May 9, 2011

CCH Predicts Tax Relief from 2015 Inflation Adjustments – Part 2
September 25th, 2014

Riverwoods, Ill. (September 18, 2014) By

Higher-income Taxpayers Also Benefit
The 2015 year represents the third year that the 39.6-percent tax bracket for higher-income taxpayers, enacted by the American Taxpayer Relief Act of 2012, also known as ATRA, will be imposed. For 2015, Wolters Kluwer, CCH projects that the minimum income amounts at which this top tax rate will kick in will rise to $464,850 (from $457,600) for married joint filers, $439,000 (from $432,200) for heads of households, $413,200 (from $406,750) for unmarried filers, and $232,425 (from $228,800) for married separate filers. These inflation-adjusted amounts also trigger a 20-percent tax on that portion of taxable income attributable to net capital gains and qualified dividends that exceed these bracket amounts.

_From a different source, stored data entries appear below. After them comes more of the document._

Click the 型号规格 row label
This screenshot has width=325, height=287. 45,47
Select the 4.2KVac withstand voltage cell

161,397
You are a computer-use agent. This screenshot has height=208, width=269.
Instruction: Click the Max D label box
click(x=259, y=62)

“Higher-income” taxpayers also must face the new “Medicare” taxes that started in 2013, CCH noted. They are the 3.8-percent surtax on net investment income and a 0.9-percent Medicare contributions tax on earned income. The net investment income tax is triggered when adjusted gross income exceeds: $250,000 (married joint filers and qualifying widowers), $200,000 (for heads of households and single filers), and $125,000 (for married single filers). The additional Medicare contributions tax is triggered when a taxpayer’s wages, compensation, or self-employment income exceed these same threshold amounts. These amounts, however, are not adjusted for inflation and therefore remain the same for 2015.

Inflation Adjustments
Since the late 1980s, the U.S. Tax Code has required that federal income tax brackets be adjusted for inflation annually, and inflation adjustments have been inserted into the Internal Revenue Code in recent years with increasing frequency.

For example, the Code now requires over 50 other inflation-driven computations to determine deduction, exemption and exclusion amounts in addition to the 40 separate computations needed to inflation-adjust the tax bracket tables each year. In fact, the Patient Protection and Affordable Care Act added an even greater number of inflation adjustments to the tax code, including figures affecting the Code Sec. 36B premium assistance tax credit, the income level under which an individual may not be penalized for failure to comply with the individual mandate, and the amount of salary reductions that can be made through a flexible spending arrangement. Some of these health-related inflation adjustments, however, have been delayed for tax years after 2014 or beyond.

Notable as one of the provisions that ATRA now requires to be permanently adjusted for annual inflation is the estate and gift tax applicable exemption. Set at a $5 million level for 2011, the amount has been adjusted for inflation by Congress to $5,120,000 for 2012, $5,250,000 for 2013, $5,340,000 for 2014, and now projected at $5,430,000 for 2015. A spousal portability election can now effectively protect double that amount against estate and gift tax ($10,860,000 for 2015).

Most of the adjustments are based on the Consumer Price Index for all urban consumers’ figures for September through August immediately prior to the adjusted year. However, some inflation-adjusted figures are computed earlier and some later. For example, amounts such as the 2015 vehicle depreciation limits won’t be available until later in 2014, while the 2015 standard business mileage rate (that is currently set at 56 cents for 2014) isn’t expected to be computed and released until December 2014.